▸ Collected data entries

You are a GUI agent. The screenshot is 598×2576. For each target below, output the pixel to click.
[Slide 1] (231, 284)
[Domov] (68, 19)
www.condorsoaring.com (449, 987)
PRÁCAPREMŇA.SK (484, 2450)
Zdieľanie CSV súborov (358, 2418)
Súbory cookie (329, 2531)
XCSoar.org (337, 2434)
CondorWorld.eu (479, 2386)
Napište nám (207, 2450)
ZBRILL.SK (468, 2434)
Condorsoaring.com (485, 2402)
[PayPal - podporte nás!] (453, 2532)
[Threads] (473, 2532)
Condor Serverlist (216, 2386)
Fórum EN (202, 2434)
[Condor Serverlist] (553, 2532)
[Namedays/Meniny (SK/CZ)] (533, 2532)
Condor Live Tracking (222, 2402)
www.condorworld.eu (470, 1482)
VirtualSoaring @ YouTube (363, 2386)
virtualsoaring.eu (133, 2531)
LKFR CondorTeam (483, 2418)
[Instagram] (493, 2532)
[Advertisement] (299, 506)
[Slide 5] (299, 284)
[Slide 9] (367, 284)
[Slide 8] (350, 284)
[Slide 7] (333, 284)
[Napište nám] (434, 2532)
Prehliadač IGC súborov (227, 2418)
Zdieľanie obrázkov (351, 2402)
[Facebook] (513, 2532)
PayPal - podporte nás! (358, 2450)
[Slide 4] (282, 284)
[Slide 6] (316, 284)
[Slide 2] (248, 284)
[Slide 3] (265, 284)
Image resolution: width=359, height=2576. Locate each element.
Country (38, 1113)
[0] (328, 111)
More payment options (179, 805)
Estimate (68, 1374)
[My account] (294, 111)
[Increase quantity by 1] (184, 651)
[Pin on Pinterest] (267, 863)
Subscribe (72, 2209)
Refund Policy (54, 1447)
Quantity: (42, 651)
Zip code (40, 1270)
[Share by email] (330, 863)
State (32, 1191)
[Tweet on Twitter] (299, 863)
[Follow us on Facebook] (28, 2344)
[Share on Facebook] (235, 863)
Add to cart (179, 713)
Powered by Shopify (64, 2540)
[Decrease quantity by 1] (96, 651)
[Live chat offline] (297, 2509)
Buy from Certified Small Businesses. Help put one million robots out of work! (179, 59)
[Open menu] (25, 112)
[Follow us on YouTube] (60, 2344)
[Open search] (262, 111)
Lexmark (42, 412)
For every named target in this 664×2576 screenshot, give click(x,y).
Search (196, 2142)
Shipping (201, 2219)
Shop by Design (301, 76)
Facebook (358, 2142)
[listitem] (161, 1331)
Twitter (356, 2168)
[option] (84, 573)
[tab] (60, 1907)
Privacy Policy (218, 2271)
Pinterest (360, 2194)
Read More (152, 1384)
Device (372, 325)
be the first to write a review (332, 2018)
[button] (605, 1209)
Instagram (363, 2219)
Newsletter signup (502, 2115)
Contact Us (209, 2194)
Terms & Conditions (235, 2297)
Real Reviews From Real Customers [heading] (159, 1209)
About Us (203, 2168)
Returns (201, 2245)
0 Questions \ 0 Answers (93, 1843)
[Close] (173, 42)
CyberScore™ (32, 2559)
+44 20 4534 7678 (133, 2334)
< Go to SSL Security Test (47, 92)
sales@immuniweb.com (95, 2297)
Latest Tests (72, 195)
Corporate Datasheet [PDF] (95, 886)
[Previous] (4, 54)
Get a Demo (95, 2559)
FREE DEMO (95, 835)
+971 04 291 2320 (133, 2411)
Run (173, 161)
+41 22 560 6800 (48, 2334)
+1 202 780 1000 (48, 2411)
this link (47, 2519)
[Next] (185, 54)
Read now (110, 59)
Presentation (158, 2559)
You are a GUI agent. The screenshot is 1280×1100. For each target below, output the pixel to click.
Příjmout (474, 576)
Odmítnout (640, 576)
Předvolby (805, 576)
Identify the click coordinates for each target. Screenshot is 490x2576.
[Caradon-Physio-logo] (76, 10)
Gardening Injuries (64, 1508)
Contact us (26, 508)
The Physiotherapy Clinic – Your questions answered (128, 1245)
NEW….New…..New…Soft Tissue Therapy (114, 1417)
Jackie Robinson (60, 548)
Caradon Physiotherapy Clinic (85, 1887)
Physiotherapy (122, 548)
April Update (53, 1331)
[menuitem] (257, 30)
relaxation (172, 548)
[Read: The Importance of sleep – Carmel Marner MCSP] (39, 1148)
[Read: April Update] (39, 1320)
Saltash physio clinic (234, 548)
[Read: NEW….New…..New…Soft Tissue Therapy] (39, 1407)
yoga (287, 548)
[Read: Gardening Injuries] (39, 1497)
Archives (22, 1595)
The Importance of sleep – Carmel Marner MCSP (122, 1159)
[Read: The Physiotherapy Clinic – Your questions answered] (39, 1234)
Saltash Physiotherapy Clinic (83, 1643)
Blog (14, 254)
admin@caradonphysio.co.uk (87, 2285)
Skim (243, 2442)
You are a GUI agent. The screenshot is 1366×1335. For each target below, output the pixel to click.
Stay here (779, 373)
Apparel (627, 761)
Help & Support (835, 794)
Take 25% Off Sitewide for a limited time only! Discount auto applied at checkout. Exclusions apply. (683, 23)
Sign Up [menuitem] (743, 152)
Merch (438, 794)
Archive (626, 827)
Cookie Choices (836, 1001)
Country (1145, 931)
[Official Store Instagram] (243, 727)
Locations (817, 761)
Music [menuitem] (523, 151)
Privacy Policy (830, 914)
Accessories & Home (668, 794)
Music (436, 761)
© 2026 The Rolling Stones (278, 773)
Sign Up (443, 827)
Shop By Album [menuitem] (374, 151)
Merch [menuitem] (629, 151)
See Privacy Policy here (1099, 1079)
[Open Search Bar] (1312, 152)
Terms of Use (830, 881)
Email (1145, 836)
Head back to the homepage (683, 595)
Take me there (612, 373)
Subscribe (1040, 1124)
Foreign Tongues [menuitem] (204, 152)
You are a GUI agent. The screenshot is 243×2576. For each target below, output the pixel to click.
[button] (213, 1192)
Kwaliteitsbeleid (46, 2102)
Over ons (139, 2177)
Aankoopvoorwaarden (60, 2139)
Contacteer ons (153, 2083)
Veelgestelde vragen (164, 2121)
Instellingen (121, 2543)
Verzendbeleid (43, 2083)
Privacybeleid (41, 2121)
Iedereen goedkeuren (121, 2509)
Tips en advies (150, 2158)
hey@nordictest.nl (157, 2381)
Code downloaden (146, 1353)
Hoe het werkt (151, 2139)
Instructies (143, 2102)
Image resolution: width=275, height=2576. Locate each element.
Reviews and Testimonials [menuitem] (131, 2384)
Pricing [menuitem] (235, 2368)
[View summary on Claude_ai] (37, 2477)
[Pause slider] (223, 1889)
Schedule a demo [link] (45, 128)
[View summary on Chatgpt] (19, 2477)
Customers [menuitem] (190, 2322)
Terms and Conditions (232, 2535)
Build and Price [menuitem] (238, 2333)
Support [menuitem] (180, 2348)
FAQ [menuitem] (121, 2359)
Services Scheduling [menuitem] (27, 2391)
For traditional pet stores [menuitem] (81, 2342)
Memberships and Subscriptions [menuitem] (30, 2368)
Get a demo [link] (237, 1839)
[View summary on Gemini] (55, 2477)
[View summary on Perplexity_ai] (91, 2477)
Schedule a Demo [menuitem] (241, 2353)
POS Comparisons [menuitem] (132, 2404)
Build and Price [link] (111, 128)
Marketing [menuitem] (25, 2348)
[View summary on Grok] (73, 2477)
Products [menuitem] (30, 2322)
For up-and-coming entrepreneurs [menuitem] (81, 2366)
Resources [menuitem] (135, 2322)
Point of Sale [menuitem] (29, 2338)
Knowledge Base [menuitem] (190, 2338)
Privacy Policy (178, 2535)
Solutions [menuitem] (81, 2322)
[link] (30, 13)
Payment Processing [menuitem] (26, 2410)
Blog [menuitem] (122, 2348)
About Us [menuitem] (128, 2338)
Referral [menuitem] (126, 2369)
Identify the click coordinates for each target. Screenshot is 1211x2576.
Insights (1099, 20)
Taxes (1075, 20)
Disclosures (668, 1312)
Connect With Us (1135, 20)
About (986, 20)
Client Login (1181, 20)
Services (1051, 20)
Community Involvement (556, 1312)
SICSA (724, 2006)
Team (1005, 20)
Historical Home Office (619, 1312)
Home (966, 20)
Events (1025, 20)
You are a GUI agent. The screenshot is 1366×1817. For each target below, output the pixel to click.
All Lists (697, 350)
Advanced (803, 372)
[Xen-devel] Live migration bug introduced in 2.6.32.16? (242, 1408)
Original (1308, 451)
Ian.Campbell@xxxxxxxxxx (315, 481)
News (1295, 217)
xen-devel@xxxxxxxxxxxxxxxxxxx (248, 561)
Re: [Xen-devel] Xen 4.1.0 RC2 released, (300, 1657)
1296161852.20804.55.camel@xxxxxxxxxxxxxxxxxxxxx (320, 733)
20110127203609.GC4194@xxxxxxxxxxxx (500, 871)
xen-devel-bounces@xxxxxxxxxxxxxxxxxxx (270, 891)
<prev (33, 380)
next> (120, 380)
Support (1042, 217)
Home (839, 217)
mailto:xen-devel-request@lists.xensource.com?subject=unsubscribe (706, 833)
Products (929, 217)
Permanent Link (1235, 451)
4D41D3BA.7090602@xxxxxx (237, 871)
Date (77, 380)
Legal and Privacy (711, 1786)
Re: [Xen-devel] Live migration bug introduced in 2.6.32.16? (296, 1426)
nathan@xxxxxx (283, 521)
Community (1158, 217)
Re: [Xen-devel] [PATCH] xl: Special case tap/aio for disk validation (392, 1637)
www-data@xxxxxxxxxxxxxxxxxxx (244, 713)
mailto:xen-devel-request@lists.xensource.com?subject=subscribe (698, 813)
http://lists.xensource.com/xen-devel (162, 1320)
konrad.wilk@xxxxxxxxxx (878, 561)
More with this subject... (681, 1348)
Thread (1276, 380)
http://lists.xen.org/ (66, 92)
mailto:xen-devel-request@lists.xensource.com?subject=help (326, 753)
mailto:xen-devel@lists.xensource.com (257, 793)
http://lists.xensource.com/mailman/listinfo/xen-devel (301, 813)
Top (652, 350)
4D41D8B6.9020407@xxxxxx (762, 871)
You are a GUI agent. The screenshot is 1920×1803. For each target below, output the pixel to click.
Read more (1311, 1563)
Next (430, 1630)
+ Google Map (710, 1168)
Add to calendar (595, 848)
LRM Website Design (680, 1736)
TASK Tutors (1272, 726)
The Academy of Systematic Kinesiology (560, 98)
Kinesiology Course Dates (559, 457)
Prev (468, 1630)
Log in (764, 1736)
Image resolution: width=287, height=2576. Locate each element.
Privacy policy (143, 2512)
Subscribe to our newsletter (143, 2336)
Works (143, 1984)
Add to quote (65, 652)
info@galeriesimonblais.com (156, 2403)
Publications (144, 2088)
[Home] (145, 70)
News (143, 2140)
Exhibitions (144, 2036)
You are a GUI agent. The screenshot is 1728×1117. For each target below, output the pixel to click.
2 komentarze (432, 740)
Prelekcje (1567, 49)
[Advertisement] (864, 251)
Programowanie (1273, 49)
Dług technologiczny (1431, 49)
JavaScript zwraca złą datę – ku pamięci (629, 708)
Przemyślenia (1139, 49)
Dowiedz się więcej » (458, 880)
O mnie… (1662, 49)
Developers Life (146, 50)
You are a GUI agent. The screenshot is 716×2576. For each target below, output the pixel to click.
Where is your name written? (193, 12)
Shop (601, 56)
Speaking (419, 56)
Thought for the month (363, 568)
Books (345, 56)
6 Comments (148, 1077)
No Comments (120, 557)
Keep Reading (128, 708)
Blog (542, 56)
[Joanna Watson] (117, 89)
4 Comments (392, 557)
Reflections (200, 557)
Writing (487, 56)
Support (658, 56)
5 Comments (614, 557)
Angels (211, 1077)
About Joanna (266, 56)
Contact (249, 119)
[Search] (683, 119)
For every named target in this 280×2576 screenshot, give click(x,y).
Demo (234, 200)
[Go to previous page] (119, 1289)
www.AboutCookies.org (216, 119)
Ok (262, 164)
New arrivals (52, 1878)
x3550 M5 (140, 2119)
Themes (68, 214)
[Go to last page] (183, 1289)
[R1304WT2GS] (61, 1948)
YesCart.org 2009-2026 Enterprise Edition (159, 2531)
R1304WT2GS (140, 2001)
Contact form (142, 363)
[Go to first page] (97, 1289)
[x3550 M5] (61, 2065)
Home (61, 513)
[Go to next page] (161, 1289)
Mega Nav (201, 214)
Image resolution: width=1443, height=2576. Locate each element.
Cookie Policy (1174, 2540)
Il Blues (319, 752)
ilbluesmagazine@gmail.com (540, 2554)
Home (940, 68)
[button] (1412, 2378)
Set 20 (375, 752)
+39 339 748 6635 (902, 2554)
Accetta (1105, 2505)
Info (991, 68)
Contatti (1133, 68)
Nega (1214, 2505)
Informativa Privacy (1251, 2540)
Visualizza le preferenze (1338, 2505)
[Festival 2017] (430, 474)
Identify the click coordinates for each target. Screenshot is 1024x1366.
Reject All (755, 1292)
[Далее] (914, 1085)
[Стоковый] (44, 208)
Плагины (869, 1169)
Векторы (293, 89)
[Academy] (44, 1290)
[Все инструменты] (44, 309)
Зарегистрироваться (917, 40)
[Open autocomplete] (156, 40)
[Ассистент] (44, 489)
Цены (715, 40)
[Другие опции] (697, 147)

▸ Aim of the exercise
What you should output is every line of the records above, from the first through the line containing "LKFR CondorTeam (483, 2418)", unchanged.

▸ Your response
You are a GUI agent. The screenshot is 598×2576. For each target below, output the pixel to click.
[Slide 1] (231, 284)
[Domov] (68, 19)
www.condorsoaring.com (449, 987)
PRÁCAPREMŇA.SK (484, 2450)
Zdieľanie CSV súborov (358, 2418)
Súbory cookie (329, 2531)
XCSoar.org (337, 2434)
CondorWorld.eu (479, 2386)
Napište nám (207, 2450)
ZBRILL.SK (468, 2434)
Condorsoaring.com (485, 2402)
[PayPal - podporte nás!] (453, 2532)
[Threads] (473, 2532)
Condor Serverlist (216, 2386)
Fórum EN (202, 2434)
[Condor Serverlist] (553, 2532)
[Namedays/Meniny (SK/CZ)] (533, 2532)
Condor Live Tracking (222, 2402)
www.condorworld.eu (470, 1482)
VirtualSoaring @ YouTube (363, 2386)
virtualsoaring.eu (133, 2531)
LKFR CondorTeam (483, 2418)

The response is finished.